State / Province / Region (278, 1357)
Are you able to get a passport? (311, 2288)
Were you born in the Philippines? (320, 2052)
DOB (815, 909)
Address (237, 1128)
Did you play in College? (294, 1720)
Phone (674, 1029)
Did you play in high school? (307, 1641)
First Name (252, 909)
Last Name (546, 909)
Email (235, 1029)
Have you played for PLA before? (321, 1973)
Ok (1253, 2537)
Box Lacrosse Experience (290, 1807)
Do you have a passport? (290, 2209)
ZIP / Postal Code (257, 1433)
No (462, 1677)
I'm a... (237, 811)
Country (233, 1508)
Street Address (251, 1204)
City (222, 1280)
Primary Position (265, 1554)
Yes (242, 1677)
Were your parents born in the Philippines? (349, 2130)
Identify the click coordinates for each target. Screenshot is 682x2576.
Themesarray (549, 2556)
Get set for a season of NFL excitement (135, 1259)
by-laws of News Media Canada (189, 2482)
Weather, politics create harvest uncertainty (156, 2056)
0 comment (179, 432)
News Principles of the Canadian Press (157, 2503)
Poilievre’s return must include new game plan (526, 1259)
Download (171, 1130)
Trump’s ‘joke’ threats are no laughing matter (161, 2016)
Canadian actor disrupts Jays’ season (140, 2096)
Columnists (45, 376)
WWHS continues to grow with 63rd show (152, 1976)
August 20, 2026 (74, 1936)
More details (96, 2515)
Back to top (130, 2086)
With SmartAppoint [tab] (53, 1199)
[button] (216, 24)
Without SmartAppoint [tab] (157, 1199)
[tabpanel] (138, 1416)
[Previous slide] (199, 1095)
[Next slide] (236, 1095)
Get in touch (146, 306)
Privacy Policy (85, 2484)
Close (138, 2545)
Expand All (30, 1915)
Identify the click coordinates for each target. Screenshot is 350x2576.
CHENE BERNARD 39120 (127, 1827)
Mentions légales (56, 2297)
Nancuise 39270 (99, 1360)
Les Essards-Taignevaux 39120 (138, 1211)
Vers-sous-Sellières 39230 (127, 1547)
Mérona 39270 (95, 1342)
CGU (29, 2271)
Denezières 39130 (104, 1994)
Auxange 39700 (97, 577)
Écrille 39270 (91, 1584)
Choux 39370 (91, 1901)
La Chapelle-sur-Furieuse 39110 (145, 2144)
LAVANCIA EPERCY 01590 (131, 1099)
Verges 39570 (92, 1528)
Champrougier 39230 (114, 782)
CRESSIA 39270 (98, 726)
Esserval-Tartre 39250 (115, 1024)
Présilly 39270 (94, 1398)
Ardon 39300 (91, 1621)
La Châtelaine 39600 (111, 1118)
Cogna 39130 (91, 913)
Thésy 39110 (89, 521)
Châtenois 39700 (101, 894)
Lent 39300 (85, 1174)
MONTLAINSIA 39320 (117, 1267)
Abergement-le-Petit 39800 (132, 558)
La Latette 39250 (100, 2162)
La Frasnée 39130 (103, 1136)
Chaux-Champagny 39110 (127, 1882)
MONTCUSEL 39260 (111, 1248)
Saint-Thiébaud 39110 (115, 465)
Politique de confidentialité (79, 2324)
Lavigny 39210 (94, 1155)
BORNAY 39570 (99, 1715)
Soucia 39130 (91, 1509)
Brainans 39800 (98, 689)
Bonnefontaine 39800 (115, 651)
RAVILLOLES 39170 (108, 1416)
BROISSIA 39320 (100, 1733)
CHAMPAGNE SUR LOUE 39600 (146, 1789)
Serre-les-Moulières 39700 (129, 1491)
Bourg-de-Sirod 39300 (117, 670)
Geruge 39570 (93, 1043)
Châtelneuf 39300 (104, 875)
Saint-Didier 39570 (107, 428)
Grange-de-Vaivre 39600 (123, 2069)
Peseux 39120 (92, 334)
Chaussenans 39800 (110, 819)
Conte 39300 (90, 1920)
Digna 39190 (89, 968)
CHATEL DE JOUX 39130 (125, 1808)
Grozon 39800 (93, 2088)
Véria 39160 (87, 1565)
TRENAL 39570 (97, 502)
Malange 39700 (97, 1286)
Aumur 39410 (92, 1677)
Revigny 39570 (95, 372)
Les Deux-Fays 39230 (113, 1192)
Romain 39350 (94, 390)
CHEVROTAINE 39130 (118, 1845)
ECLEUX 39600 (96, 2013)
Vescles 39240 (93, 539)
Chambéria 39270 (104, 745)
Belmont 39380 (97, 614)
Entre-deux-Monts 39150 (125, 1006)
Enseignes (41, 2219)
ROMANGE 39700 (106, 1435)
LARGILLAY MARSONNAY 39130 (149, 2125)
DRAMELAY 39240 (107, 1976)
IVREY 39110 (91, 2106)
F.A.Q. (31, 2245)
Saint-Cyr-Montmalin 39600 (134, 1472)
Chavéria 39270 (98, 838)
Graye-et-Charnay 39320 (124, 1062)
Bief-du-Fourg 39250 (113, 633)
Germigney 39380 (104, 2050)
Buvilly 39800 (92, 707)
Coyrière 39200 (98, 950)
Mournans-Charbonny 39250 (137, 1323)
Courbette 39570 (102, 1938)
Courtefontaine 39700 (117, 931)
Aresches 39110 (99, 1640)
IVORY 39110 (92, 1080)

## Directions
Restate word for word only the lines running from the beginning of the data to the line holding "Have you played for PLA before? (321, 1973)", both included.

## Problem solution
State / Province / Region (278, 1357)
Are you able to get a passport? (311, 2288)
Were you born in the Philippines? (320, 2052)
DOB (815, 909)
Address (237, 1128)
Did you play in College? (294, 1720)
Phone (674, 1029)
Did you play in high school? (307, 1641)
First Name (252, 909)
Last Name (546, 909)
Email (235, 1029)
Have you played for PLA before? (321, 1973)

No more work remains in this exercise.